The Tell-Tale Heart
by Edgar Allan Poe
Tools of Characterization
The eye is a tightly packed character clue – in Poe that's about all we get, clues. The eye casts its gaze on us, through the story, and we are torn between fear and embrace. It's the only description of personal appearance in the story. Thanks to the Internet, we can offer a diagnoses – the narrator has a corneal hernia or some similar condition. Untreated this can result in all sorts of big problems. The old man's seems to be going untreated. This suggests that eye characterizes him as ill, and possibly neglected. In turn, this characterizes the narrator and the outlying community.

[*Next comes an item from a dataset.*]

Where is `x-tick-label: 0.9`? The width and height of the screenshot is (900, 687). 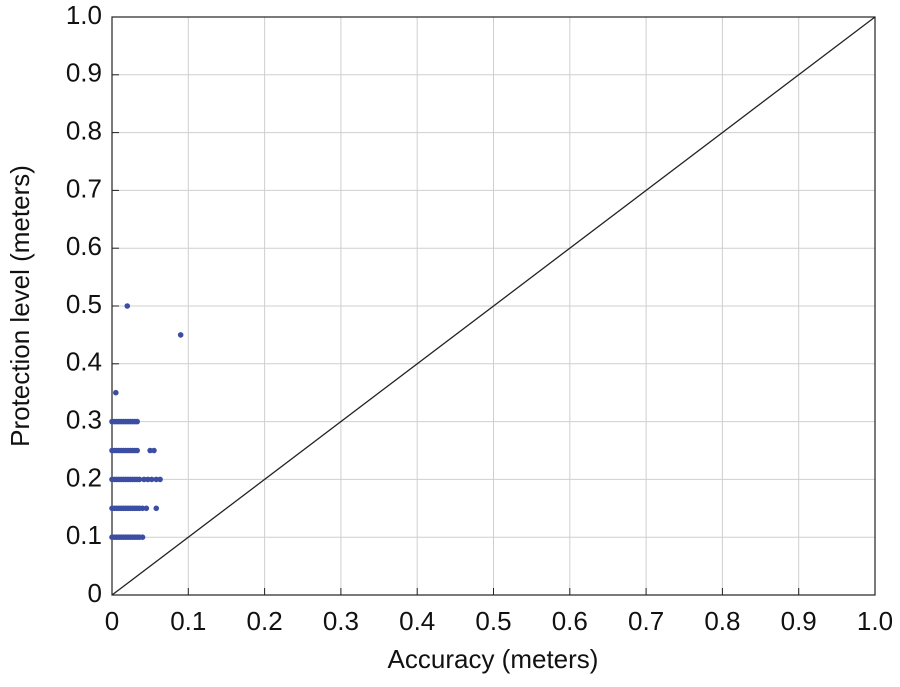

Or, maybe the eye is a symbol of the man's inner vision, his view of himself, his view of the world. His sight is veiled, yet piercing in a threatening way. From the narrator's perspective, we are never quite sure what the eye is or what the eye does. We do know that the eye is represented as almost an entity separate and apart from the old man. Yet, the narrator can't approach it directly, but must go through the man. The eye also seems to be somehow connected to the heart – the eye sees the tale, but the heart tells it.
Watching someone while they sleep for seven nights in a row constitutes a habit. The narrator has maybe done this sort of thing before. This characterizes him as somebody who you don't invite to functions where sleeping is involved. Unless he gets help.
The narrator's spying, plotting, and murdering characterize him as a dangerous person. His double confession suggests he has a conscience. The old man's lack of action in the face of danger characterizes him as weak and helpless.